Peru

By Diana Wolfe (Class of 2004)

I worked at "Hospital Apoyo," in Iquitos, Peru. I saw patients with various tropical diseases including malaria, dengue fever, and leptospirosis. My first week I learned how to perform "the tourniquet test," a physical exam used to diagnose dengue fever. You hold a blood pressure cuff at the number equal to the average of the patient's systolic and diastolic measures for 3-5 minutes. You then remove the cuff and look for petechiae (small red-purple points on the skin, an indication of microvascular bleeding).  If there are 5 or more within a square centimeter or 20 or more within a space equal to the size of your thumb, this is a positive finding for dengue fever. 

I also worked at a clinic in Belen, a poor community. Most of the inhabitants are from villages in the Amazon. I saw patients on my own, provided contraceptive counseling, vaginal exams, and pregnancy check-ups. Adolescent pregnancy is prevalent in this community.

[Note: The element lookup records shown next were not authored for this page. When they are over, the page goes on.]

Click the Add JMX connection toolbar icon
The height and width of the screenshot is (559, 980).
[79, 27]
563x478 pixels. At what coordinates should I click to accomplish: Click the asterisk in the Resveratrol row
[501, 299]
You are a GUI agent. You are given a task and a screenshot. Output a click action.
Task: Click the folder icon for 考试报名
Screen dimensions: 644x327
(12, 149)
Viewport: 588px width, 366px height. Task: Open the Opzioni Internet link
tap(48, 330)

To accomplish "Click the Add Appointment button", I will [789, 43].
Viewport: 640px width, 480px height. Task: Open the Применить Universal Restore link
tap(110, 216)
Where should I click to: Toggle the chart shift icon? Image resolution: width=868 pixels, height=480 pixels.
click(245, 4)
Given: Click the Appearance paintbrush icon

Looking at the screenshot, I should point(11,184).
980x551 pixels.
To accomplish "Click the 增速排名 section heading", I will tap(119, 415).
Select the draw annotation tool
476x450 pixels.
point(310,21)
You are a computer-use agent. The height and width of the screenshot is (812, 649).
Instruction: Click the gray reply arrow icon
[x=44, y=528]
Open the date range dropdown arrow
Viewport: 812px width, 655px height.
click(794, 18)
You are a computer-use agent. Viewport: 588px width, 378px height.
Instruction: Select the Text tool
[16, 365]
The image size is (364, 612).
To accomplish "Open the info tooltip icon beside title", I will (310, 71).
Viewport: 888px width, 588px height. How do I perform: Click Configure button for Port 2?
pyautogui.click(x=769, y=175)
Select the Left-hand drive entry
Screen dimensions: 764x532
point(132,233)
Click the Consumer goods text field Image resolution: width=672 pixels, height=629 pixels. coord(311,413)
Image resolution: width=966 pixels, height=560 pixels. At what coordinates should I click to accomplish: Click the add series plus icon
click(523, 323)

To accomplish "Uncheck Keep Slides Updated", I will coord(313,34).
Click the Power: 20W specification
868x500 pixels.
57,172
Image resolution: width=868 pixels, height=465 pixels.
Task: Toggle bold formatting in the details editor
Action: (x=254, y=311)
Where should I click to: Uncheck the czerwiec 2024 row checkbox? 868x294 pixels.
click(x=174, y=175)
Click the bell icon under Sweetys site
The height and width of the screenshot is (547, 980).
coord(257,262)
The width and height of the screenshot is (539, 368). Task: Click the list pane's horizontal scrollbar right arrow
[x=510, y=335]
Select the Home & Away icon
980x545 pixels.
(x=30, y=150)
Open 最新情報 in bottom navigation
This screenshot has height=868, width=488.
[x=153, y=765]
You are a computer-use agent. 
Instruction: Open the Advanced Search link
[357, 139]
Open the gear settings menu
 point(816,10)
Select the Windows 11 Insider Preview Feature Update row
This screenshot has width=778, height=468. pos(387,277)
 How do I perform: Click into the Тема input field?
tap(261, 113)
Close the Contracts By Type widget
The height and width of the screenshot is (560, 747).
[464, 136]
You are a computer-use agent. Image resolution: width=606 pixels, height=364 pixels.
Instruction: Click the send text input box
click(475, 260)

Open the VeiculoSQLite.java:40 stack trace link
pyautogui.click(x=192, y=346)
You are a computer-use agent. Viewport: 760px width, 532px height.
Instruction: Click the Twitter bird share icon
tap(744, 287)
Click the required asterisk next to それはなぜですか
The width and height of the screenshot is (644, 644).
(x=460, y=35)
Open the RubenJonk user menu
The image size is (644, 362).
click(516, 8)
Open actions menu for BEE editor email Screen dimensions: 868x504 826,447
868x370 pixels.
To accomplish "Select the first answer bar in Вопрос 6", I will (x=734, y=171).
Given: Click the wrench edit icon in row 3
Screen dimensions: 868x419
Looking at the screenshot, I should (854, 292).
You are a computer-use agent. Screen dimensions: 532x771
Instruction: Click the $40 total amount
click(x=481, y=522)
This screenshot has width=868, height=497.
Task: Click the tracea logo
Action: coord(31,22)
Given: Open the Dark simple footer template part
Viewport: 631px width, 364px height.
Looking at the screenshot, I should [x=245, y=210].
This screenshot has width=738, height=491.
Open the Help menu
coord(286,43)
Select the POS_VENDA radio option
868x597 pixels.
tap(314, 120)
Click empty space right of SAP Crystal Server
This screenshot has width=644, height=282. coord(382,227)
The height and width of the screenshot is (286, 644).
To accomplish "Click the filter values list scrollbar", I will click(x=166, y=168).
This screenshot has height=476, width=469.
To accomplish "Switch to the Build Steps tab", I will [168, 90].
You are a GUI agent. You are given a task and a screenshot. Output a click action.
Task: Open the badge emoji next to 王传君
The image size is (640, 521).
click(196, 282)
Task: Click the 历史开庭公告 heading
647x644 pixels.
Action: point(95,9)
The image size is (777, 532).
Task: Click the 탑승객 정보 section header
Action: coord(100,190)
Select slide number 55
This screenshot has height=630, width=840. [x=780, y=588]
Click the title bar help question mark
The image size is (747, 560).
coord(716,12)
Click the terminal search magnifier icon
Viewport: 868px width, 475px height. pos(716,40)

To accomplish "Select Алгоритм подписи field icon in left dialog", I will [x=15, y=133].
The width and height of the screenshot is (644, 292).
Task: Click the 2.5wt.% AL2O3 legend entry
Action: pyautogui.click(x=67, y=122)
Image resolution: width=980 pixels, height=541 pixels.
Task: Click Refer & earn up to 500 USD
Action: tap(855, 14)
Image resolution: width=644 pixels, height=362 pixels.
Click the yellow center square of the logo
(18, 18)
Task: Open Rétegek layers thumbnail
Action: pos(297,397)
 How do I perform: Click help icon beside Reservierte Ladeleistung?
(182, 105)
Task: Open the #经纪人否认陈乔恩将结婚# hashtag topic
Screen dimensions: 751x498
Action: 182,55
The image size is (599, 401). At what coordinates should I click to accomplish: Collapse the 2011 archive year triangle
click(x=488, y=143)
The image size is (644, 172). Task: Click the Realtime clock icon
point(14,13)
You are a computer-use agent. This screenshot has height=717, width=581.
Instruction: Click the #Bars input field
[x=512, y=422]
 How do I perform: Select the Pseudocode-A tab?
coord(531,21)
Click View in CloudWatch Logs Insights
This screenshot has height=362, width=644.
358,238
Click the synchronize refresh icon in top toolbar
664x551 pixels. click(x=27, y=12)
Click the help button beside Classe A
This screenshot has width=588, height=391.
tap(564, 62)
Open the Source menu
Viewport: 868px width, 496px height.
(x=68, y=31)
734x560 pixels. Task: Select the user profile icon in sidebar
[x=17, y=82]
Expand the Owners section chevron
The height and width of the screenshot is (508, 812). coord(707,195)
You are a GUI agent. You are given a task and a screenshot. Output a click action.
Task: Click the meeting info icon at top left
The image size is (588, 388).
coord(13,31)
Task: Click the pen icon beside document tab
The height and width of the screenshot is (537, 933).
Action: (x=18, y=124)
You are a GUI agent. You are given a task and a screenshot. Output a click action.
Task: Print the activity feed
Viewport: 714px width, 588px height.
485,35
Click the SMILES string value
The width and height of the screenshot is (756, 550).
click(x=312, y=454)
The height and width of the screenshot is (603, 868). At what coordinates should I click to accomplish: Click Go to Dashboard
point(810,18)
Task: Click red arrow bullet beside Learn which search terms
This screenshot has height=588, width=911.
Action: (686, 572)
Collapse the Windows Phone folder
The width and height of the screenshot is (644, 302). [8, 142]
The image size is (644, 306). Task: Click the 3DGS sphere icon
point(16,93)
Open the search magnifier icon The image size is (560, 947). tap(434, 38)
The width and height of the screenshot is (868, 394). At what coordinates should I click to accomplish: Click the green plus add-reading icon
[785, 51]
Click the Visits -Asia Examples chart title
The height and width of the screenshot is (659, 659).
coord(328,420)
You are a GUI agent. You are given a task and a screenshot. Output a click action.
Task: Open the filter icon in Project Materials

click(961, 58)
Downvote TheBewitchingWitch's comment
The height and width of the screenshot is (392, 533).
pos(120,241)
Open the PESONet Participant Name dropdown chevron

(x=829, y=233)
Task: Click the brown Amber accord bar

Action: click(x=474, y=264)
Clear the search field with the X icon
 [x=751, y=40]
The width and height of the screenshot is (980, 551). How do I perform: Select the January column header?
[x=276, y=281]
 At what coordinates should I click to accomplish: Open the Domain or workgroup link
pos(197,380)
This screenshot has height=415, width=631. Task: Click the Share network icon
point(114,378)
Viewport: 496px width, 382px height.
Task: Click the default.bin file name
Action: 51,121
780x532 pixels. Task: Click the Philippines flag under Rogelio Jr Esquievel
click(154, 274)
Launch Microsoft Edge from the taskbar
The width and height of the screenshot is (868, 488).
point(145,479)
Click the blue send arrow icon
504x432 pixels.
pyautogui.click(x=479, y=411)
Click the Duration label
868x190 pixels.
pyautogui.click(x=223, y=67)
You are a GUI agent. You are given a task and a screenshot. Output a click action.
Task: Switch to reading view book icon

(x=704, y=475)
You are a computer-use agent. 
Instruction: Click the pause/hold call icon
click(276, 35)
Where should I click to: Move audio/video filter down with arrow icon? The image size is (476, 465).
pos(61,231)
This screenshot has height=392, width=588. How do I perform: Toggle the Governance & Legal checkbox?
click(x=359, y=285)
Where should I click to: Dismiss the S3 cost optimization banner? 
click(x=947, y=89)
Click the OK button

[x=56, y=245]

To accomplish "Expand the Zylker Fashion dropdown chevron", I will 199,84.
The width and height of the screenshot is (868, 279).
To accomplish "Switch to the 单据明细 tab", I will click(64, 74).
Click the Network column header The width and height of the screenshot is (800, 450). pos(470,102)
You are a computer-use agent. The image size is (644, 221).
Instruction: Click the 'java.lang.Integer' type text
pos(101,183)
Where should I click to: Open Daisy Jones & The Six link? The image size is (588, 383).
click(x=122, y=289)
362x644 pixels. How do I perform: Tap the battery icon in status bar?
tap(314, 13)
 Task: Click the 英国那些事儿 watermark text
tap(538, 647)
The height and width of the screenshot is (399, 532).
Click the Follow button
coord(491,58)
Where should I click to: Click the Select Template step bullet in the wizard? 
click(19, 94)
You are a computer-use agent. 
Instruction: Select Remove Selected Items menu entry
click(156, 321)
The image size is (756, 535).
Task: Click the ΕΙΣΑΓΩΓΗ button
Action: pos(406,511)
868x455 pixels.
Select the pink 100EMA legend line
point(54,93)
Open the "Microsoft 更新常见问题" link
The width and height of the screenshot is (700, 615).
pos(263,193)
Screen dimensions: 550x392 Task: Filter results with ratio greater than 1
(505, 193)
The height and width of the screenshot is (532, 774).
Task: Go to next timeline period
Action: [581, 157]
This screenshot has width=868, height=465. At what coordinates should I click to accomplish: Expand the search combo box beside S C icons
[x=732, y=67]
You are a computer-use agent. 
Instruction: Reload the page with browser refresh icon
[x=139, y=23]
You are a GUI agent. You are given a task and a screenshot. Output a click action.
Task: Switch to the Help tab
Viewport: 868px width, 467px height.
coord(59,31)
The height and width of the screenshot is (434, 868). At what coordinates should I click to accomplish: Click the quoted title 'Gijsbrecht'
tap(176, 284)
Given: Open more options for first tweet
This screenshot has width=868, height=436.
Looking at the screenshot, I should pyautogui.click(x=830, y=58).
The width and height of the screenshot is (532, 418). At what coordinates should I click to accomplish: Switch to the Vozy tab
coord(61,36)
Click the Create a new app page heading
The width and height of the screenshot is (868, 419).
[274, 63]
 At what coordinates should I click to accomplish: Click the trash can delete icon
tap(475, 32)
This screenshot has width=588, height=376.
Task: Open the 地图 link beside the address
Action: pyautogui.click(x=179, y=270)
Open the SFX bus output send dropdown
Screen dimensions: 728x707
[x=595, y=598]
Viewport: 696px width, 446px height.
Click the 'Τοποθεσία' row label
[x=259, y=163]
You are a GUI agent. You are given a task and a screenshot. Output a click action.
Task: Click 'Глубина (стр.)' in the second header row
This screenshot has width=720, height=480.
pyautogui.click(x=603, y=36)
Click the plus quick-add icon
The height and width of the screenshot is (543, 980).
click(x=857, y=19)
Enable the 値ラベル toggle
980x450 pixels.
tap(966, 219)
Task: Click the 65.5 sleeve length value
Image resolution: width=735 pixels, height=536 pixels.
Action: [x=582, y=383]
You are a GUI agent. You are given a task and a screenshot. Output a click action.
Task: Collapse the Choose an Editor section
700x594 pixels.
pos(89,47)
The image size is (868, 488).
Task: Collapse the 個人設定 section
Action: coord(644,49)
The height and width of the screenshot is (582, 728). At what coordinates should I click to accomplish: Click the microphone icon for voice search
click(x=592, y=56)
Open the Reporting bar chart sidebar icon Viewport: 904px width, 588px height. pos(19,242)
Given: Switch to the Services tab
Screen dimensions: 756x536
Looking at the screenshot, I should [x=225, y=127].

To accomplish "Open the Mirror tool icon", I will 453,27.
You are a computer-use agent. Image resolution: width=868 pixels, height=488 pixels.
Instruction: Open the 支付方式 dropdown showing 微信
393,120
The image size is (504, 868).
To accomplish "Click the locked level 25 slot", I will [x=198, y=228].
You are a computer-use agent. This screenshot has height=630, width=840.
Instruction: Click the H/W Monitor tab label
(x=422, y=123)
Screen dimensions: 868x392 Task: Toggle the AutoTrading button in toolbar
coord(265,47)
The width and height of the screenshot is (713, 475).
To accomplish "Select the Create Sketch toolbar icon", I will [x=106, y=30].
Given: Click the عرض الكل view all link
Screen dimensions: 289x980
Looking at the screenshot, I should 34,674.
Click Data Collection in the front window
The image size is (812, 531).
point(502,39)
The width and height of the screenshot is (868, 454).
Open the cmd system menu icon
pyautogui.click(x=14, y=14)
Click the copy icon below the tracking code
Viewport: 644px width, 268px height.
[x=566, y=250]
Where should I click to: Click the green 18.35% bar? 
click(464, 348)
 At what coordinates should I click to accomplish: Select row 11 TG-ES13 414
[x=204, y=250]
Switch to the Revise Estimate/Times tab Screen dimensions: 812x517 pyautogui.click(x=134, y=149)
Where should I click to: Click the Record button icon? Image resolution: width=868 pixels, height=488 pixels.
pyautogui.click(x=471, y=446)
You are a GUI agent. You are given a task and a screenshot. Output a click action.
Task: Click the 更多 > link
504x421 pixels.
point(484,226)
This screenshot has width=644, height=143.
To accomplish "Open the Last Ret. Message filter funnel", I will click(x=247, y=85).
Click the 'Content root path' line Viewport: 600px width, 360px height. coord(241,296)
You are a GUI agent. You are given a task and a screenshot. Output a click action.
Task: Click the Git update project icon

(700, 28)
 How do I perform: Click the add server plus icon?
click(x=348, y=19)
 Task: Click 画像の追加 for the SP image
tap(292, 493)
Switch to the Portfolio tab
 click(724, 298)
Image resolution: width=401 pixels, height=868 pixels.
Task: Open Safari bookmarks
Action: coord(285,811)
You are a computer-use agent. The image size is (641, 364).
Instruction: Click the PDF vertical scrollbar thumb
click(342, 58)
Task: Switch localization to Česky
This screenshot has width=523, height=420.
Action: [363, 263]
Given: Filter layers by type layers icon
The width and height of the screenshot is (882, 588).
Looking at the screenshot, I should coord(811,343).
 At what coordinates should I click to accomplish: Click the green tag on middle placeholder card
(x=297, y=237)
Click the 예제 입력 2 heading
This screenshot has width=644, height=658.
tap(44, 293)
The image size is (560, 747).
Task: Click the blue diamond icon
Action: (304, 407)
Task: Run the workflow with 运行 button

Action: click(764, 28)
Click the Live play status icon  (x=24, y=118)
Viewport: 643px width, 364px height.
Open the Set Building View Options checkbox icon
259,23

I participated in a week-long boat trip with a group of doctors, dentists, and nurses on a clinic boat up the Nanay River. The boat was named "Amazon Hope." On the fifth day, I worked with the family medicine doctor. We started out with the surgical removal of a basal cell carcinoma tumor, appended to the back of a man's ear lobe. I sutured. I saw a 9-months pregnant patient who was having labor pain. I told her that we would be happy to help her deliver her baby if she would like and told her to come back if she has blood, water, or more severe and frequent labor pains.  About an hour later, I am examining another patient when the family medicine doctor interrupts me and says, "Diana, I will take this patient. Go quickly and find the pregnant patient, we are going to have a baby and this is going to be YOUR BABY, go and if possible, bring her to the boat."  I run with gloves in my back pocket and bring the woman back to the boat.  She was 100% effaced and dilated, frequent contractions, about 3 minutes apart, lasting 40 seconds.  At 12:10pm, I delivered a baby boy on the "Amazon Hope!" Thankfully, no complications, normal delivery.  I was proud of my bloodstained clothes and shoes.